◆ **The input**:
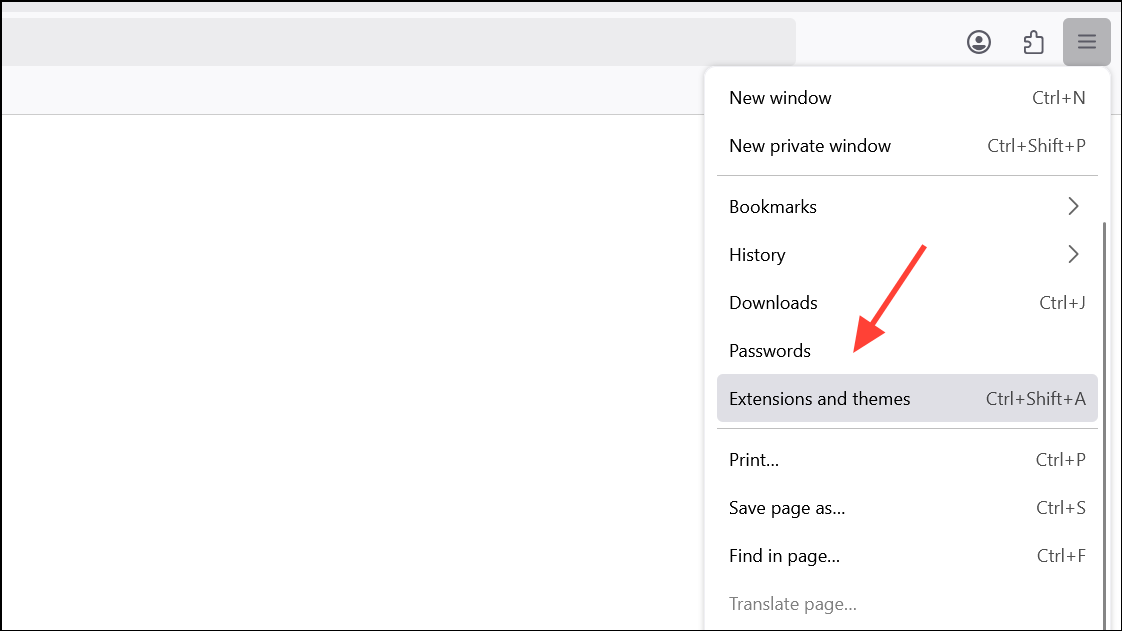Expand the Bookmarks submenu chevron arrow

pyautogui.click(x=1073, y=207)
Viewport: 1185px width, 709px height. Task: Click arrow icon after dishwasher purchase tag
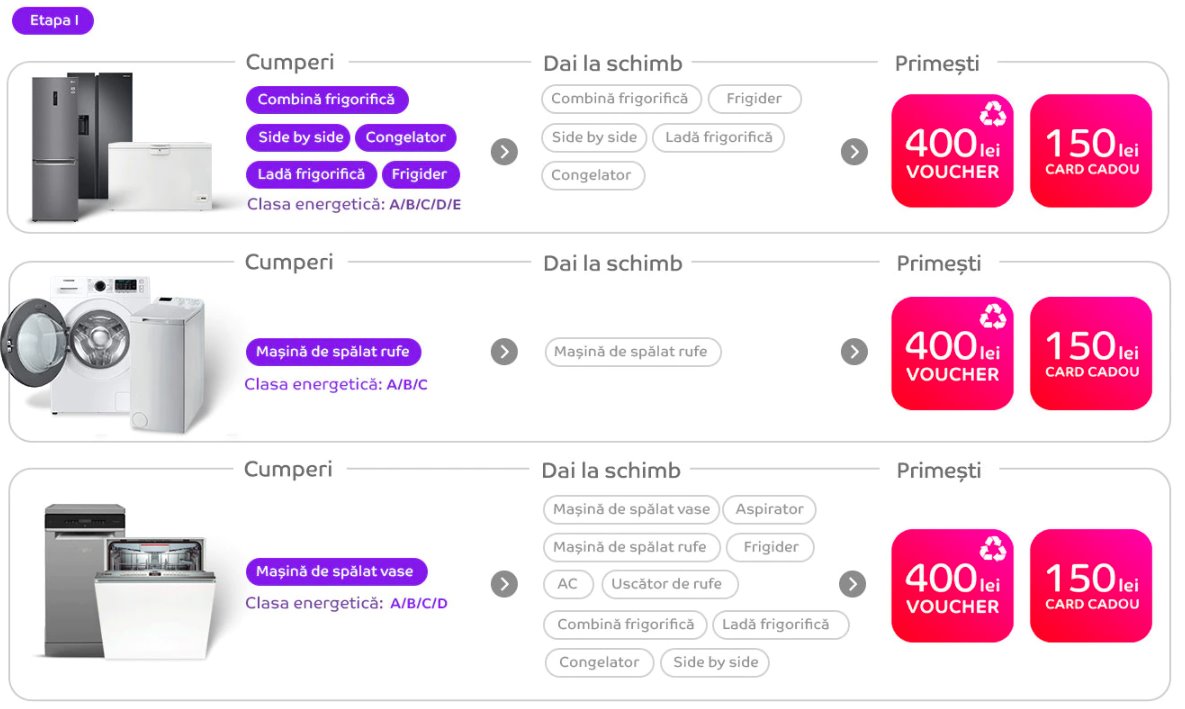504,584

* * *

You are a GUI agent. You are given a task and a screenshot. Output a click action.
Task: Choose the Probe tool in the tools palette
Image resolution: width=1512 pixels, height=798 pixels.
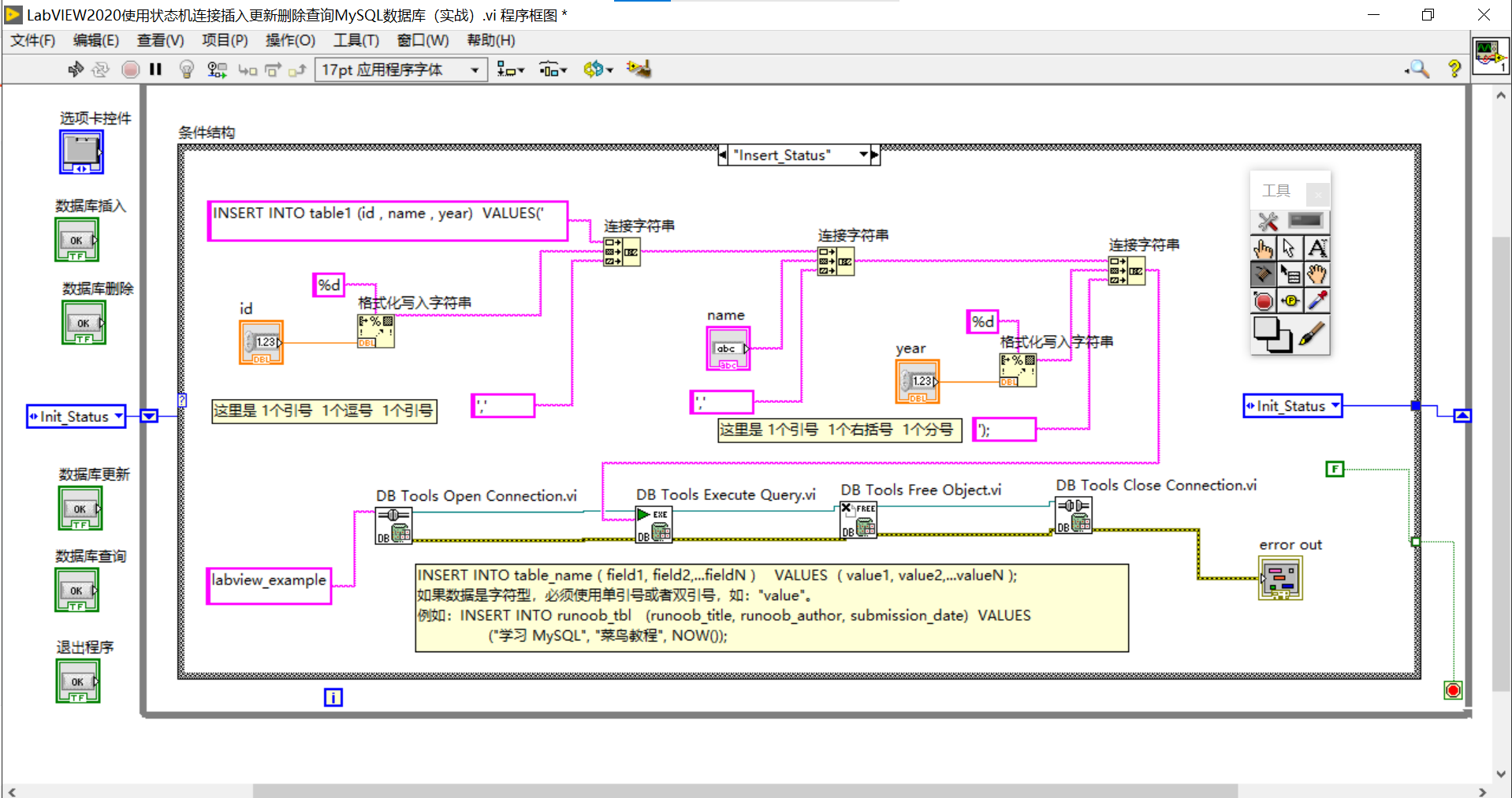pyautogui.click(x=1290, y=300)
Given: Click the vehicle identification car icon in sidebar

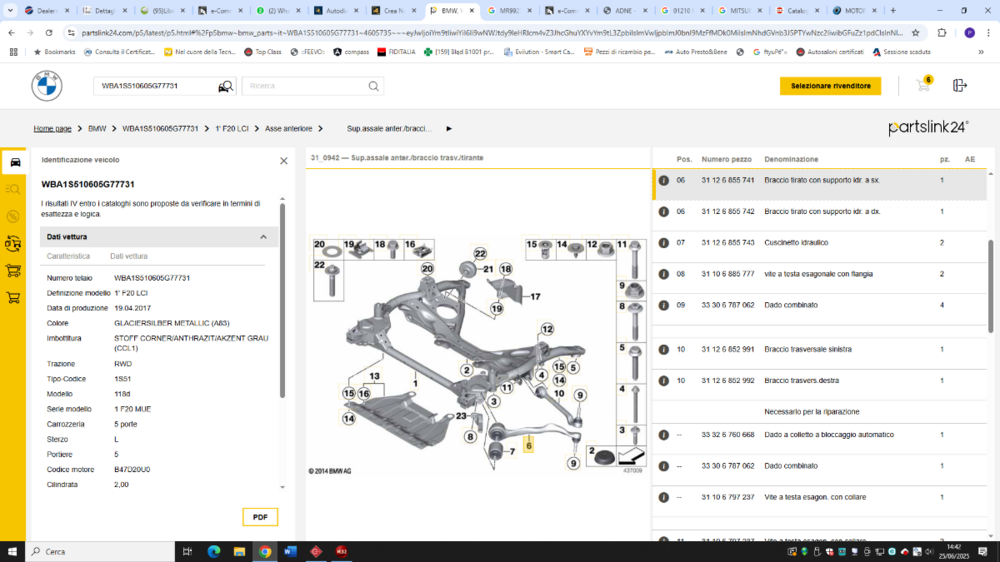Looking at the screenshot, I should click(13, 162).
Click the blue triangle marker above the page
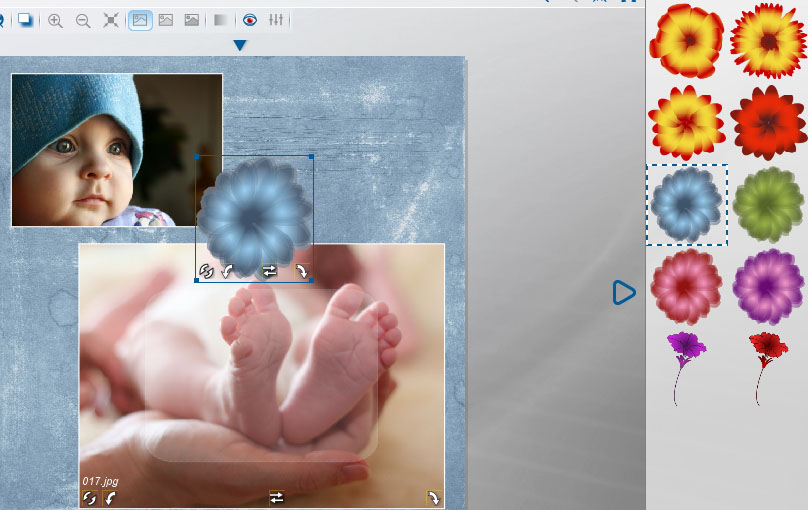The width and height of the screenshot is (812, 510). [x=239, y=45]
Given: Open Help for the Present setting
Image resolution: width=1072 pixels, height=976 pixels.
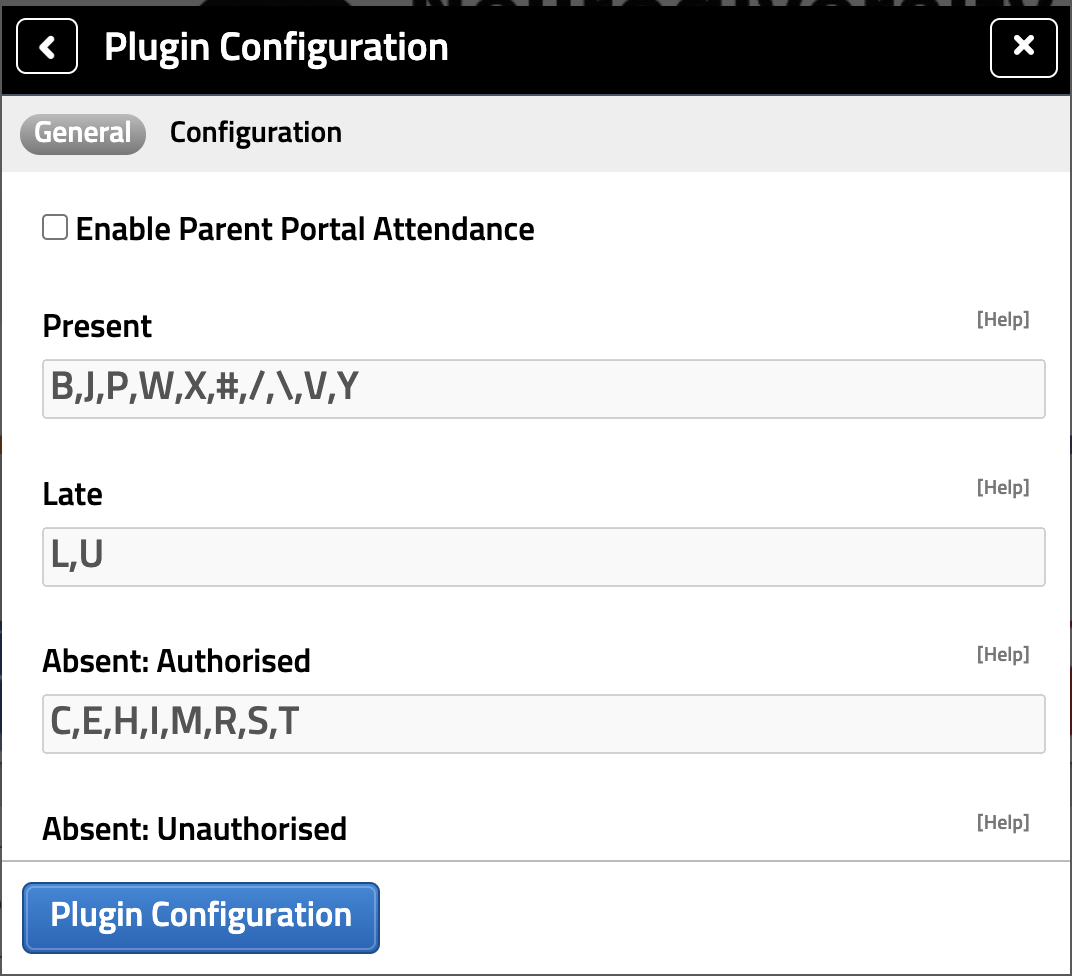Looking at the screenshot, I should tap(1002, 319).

◆ **The request**: Output the part of the listing that opens with the line containing "Given: Click the" and closes with the line containing "Looking at the screenshot, I should tap(1002, 319)." as a JSON list of strings, one string per line. Skip blank lines and leave out the pictures.

◆ **Result for this exercise**:
[
  "Given: Click the vehicle identification car icon in sidebar",
  "Looking at the screenshot, I should click(13, 162).",
  "Click the blue triangle marker above the page",
  "The width and height of the screenshot is (812, 510). [x=239, y=45]",
  "Given: Open Help for the Present setting",
  "Image resolution: width=1072 pixels, height=976 pixels.",
  "Looking at the screenshot, I should tap(1002, 319)."
]